"Better Off" in Iraq?

Human Rights Watch issued a report ("They Want Us Exterminated", 17 August 2009) with the subtitle "Murder, Torture, Sexual Orientation and Gender in Iraq".

From the introduction:

A killing campaign moved across Iraq in the early months of 2009. While the country remains a dangerous place for many if not most of its citizens, death squads started specifically singling out men whom they considered not "manly" enough, or whom they suspected of homosexual conduct. The most trivial details of appearance-the length of a man's hair, the fit of his clothes-could determine whether he lived or died.

We've known, through scattered news reports and smuggled blog postings that this has been going on. The Iraqi government seems uninterested in doing anything about it. The US Government, amidst rumors / reports that US soldiers have been involved in the abuse and murder.

Reporting on the report, the Washington Post wrote

Although the scope of the problem remains unclear, hundreds of gay men may have been killed this year in predominantly Shiite Muslim areas, the report's authors said, basing their conclusion on interviews with gay Iraqi men, hospital officials and an unnamed United Nations official in Baghdad.
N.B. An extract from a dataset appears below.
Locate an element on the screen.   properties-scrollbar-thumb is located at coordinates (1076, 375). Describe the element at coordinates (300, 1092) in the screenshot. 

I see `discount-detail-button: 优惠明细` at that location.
"The government has done absolutely nothing to respond," said Scott Long, director of the gay rights program at Human Rights Watch. "So far there has been pretty much a stone wall."

Homosexuality was tacitly accepted during the last years of Saddam Hussein's rule, but Iraqis have long viewed it as taboo and shameful.

[Ernesto Londoño, "Gay Men Targeted In Iraq, Report Says", Washington Post, 17 August 2009.]

We recall vividly, of course, the Bush rhetoric about Hussein used to justify the war, but one is forced now to wonder: are gay men better off in Iraq than they were eight years ago?